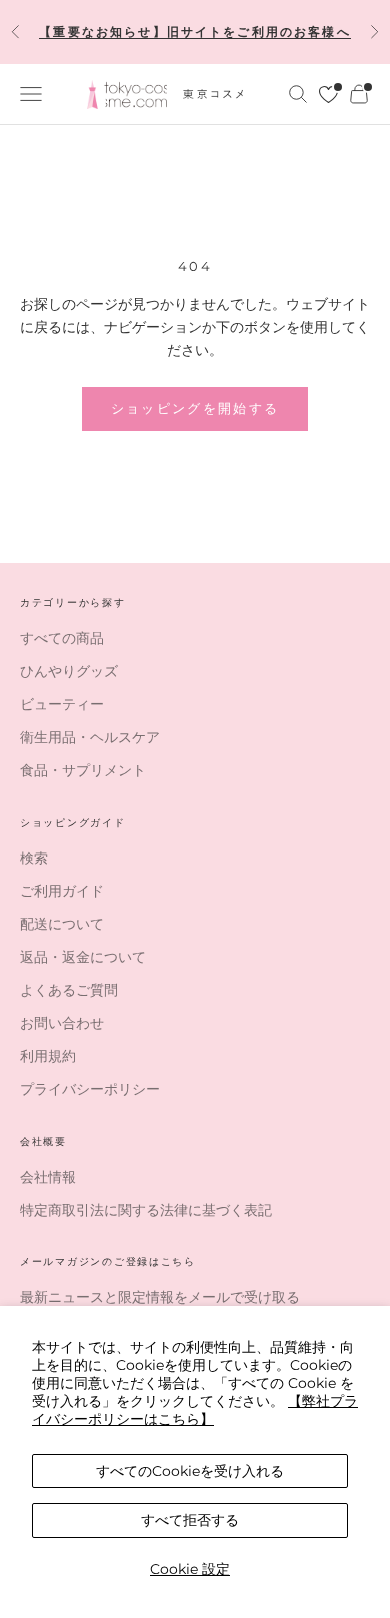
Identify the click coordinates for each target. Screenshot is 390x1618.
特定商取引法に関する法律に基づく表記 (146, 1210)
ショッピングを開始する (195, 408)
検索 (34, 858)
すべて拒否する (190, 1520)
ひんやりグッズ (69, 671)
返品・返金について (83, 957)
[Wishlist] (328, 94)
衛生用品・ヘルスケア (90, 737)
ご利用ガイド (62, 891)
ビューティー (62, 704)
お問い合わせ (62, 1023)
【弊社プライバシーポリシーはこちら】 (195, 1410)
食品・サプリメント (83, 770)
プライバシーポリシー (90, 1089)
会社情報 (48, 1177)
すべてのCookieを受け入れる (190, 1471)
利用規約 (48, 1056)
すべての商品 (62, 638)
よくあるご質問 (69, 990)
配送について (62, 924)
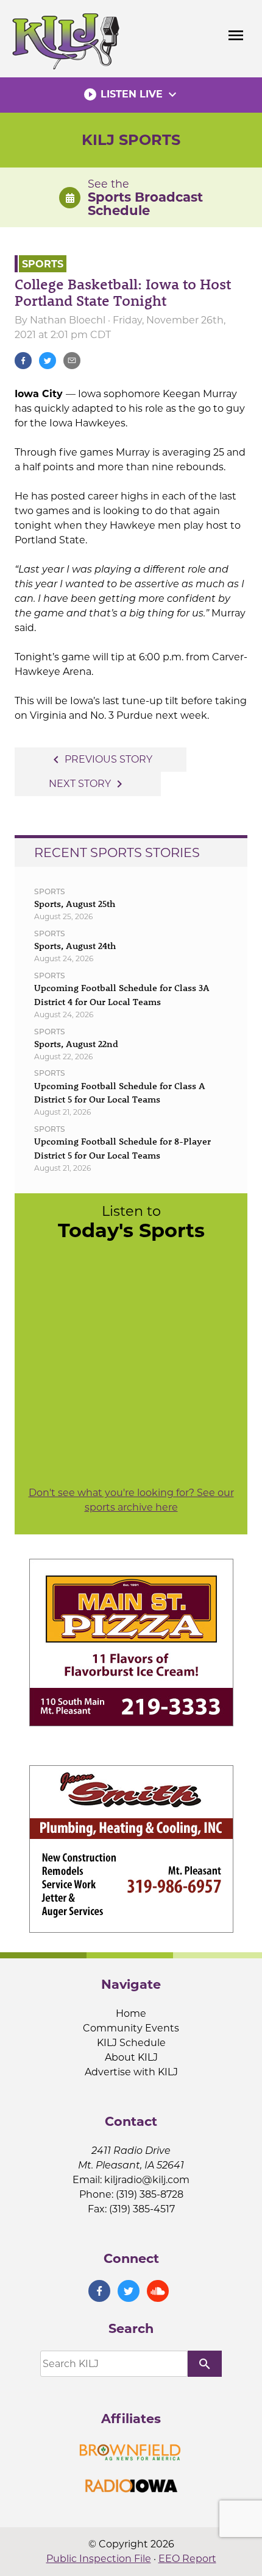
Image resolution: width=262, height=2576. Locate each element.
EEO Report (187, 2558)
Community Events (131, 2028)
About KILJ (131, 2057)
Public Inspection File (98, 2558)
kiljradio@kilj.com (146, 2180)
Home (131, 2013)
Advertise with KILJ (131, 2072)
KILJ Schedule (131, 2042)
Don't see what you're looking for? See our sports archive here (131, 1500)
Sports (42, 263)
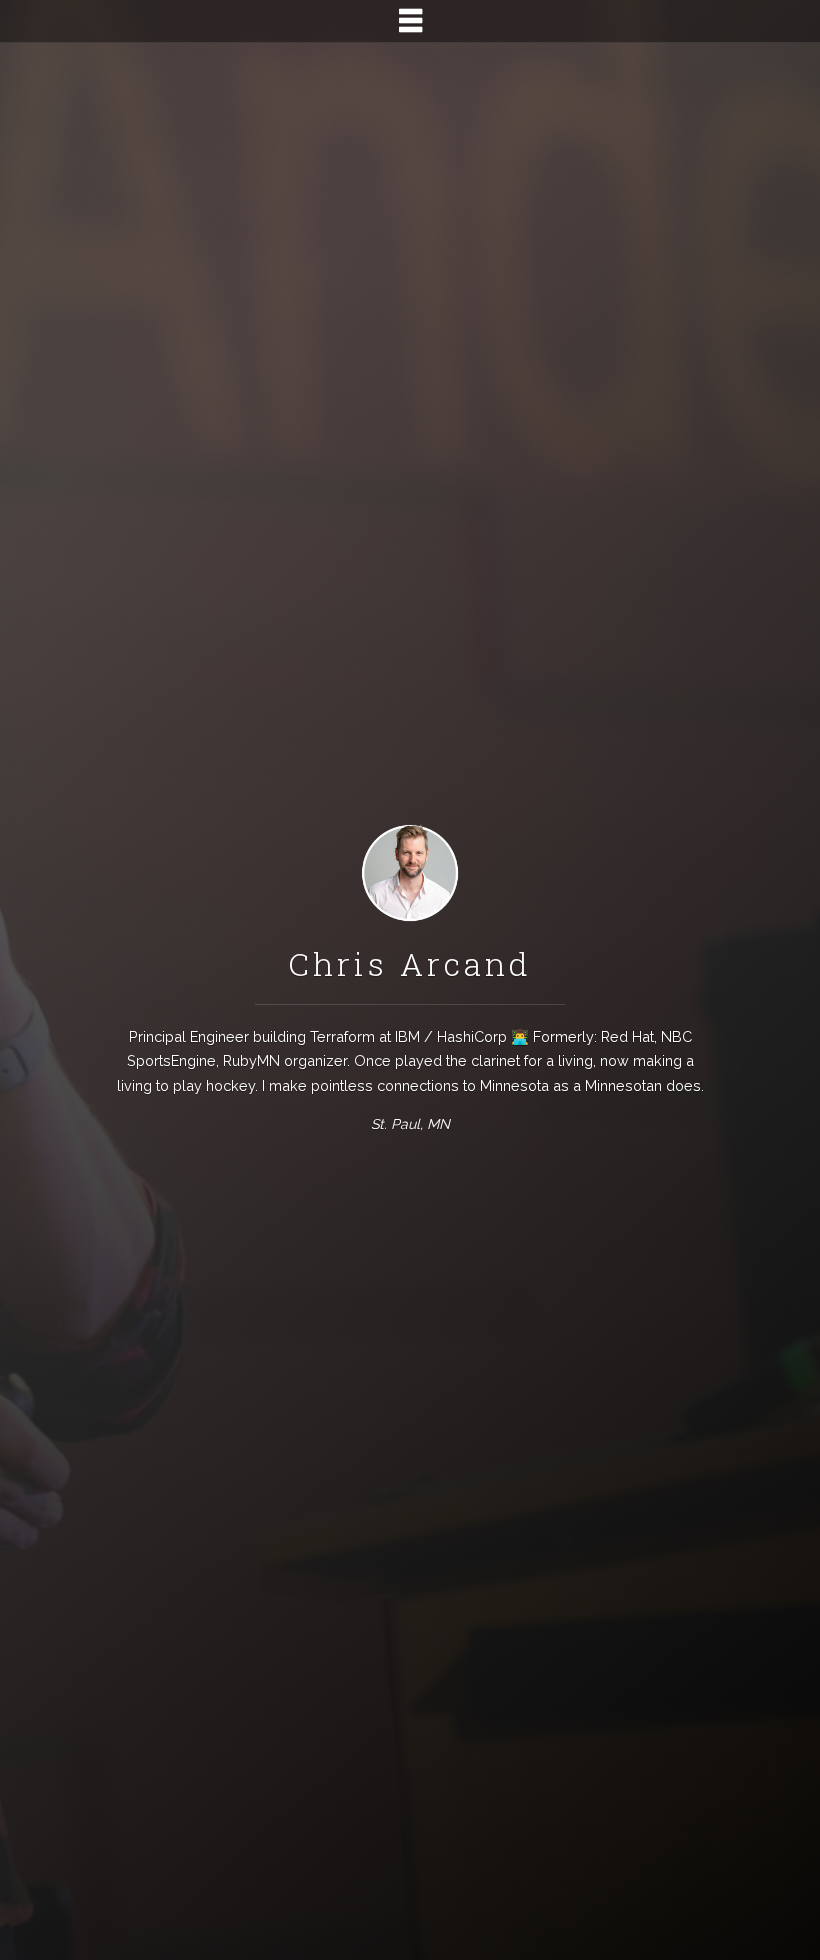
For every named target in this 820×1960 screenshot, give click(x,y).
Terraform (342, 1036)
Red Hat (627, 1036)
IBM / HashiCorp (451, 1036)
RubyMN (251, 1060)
---
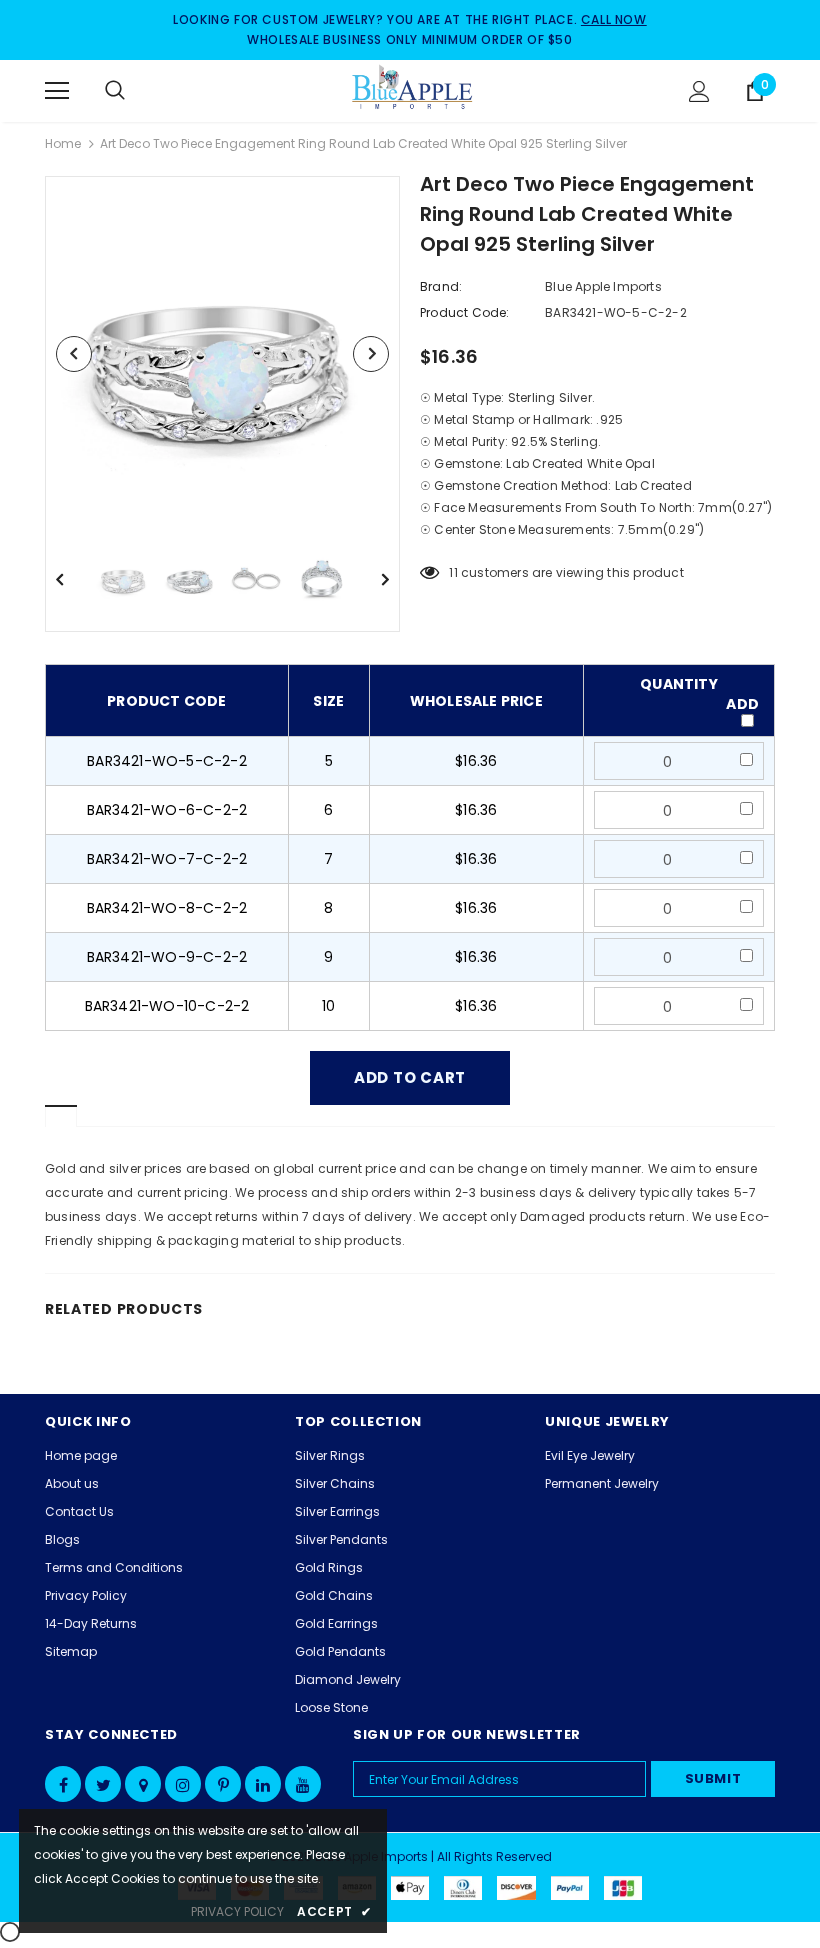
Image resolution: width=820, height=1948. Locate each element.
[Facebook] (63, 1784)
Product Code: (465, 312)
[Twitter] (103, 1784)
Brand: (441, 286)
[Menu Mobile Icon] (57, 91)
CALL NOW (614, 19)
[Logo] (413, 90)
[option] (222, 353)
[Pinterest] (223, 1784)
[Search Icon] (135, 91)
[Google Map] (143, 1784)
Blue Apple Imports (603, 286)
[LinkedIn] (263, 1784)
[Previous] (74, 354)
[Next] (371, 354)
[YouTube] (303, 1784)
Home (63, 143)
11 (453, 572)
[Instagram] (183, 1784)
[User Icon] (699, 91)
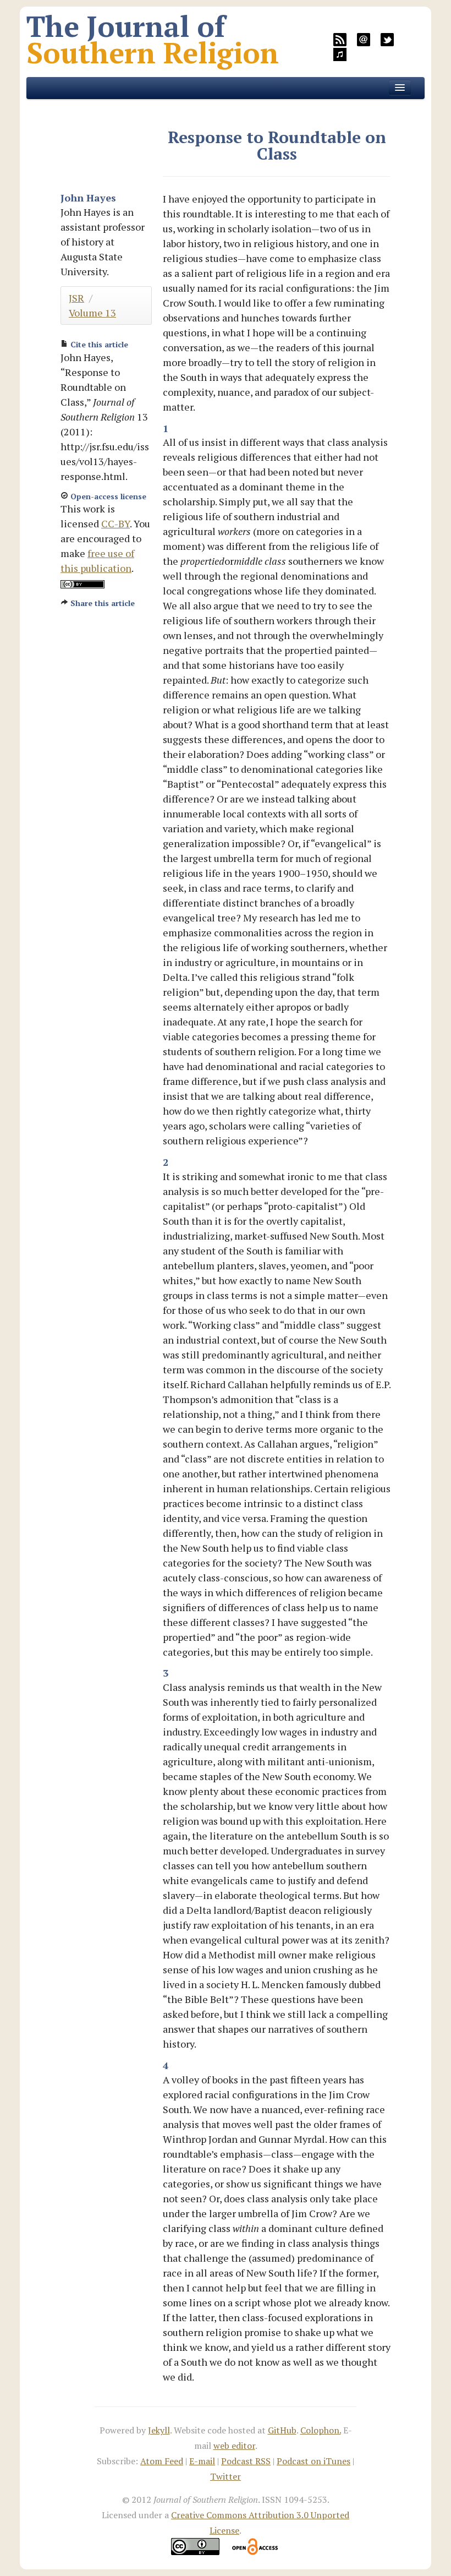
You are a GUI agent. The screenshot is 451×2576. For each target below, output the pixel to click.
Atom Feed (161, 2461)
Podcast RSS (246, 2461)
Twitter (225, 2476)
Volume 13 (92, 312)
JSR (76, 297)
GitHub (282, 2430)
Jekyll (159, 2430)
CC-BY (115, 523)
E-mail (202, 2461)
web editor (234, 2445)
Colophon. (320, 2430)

*Requirement*.
Scan the data above for the word "click". Copy every line in which it is found.

*Answer for the task*.
Identify the click coordinates for each target. Screenshot is 390x1618.
For every named target in this 820×1960 screenshot, give click(x,y).
You are a GUI agent. The screenshot is 451×2576. For each target below, output the pixel to click.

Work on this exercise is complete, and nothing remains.